Wittgenstein Centre for Demography and Global Human Capital

Agency overview
- Formed: 2010
- Jurisdiction: Austria
- Headquarters: Welthandelsplatz 2 1020 Vienna, Austria
- Agency executive: Wolfgang Lutz, Director;
- Parent agency: IIASA VID/ÖAW WU
- Website: Wittgenstein Centre Homepage

= Wittgenstein Centre for Demography and Global Human Capital =

The Wittgenstein Centre for Demography and Global Human Capital (IIASA, VID/ÖAW, WU) is a research collaboration between the International Institute for Applied Systems Analysis in Laxenburg, the Vienna Institute of Demography of the Austrian Academy of Sciences, and the University of Vienna, both located in Vienna. From 2011 to 2019 the Vienna University of Economics and Business (WU) was the centre's university pillar. The centre was founded in 2010 by demographer Wolfgang Lutz who had won the Wittgenstein Award in the same year.

The Wittgenstein-Preis, the highest Austrian science award, is given out by the Austrian Science Fund, and Lutz (who was the first social scientist to win it) used the 1.5 million euro prize money to establish the centre by teaming up several existing demographic research institutions in and around Vienna which had been cooperating before but not under the umbrella of a common concern. These three pillar institutions – the World Population Program of the International Institute for Applied Systems Analysis (IIASA), the Vienna Institute of Demography of the Austrian Academy of Sciences (VID/ÖAW) as well as the Demography Group and the Research Institute on Human Capital and Development at the Vienna University of Economics and Business (WU) – each put a different emphasis and can therefore combine their strengths in the fields of demography, human capital formation and analysis of the returns to healthcare and education. The centre's objective is to provide a sound scientific basis for decision-making at various levels by better understanding the implications of changing population structures and human capital investments for the well-being of mankind under a global perspective.

The Wittgenstein Centre is governed by founding director Wolfgang Lutz, Jesús Crespo Cuaresma (Director of Economic Analysis), Alexia Fürnkranz-Prskawetz (Director of Research Training) and Sergei Scherbov (Director of Demographic Analysis). Scientific advice and guidance is ensured by an International Scientific Advisory Board chaired by Sir Partha Dasgupta.

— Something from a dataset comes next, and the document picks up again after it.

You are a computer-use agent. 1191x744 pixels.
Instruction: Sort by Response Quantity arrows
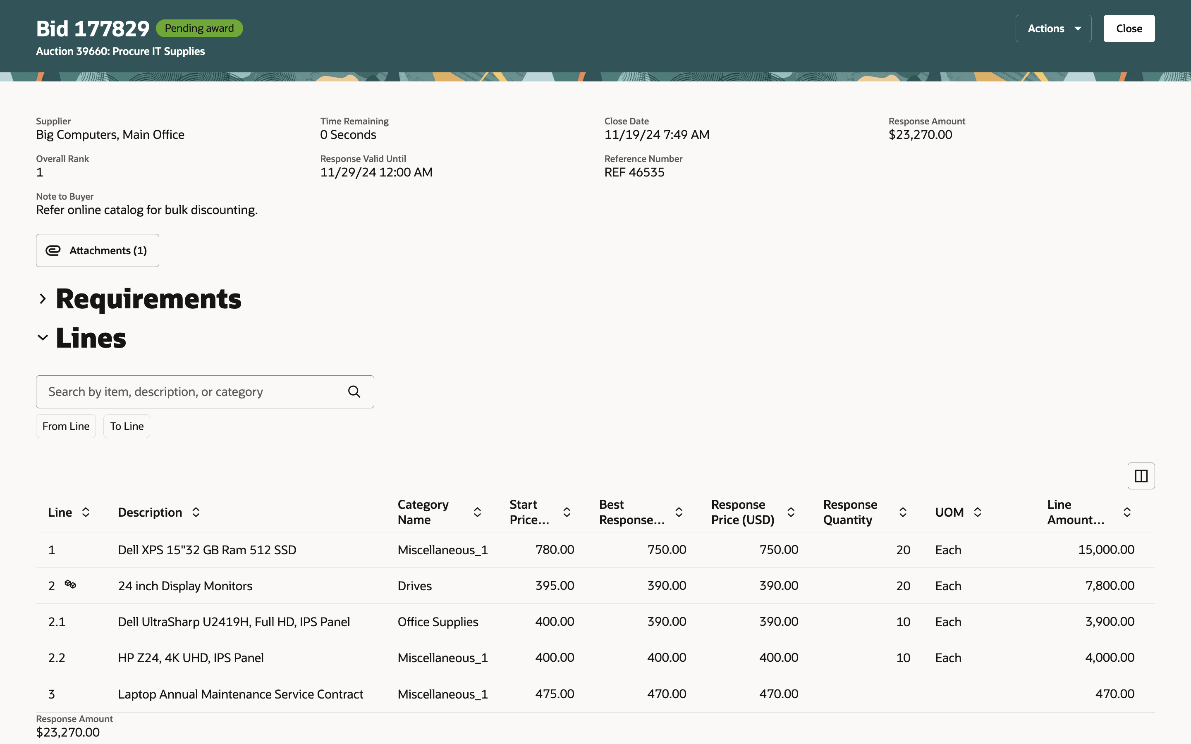coord(903,512)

There are some 60 researchers and 10 administrative staff members working at the Wittgenstein Centre in one of the three pillar institutions, two of which have been joined under a common roof since August 2015 when VID moved from its old premises in Vienna's 4th district to a new location on the WU campus in the 2nd district adjacent to the Vienna Prater: an additional campus building (D5) at Welthandelsplatz 2 now houses (on two levels) both the new Vienna Institute of Demography and the two relevant WU research groups next to each other, linked by the Demographenstiege (demographers' staircase).

On 9 September 2015, the Centre celebrated its first five years, together with the 40th anniversaries of IIASA and VID, with a symposium on "Demography that Matters".

== Areas of research ==

The Wittgenstein Centre applies multidisciplinary research to the analysis of human capital and population dynamics, assessing the effects of these forces on long-term human well-being and focusing on the following research themes:

- Human reproduction
- Education policy and planning
- Migration and education
- Health and mortality
- Cognitive ageing
- Modelling human capital formation
- Human capital data lab
- Population dynamics and ageing
- Differential disaster vulnerability
- Economics of ageing and labour markets

Recent research results of the centre's scientists, in particular on educational attainment by age and sex in 195 countries but also on trends in fertility, mortality, migration, and educational level for the world's regions are summarized in a 2014 Oxford University Press publication edited by Wolfgang Lutz, William P. Butz and Samir KC: World Population and Human Capital in the Twenty-First Century.

The data that this study is based on is freely available by way of the Wittgenstein Centre Data Explorer which allows to select and download global population projections broken down by country, region, sex, age, time periods and a number of other indicators (see link below).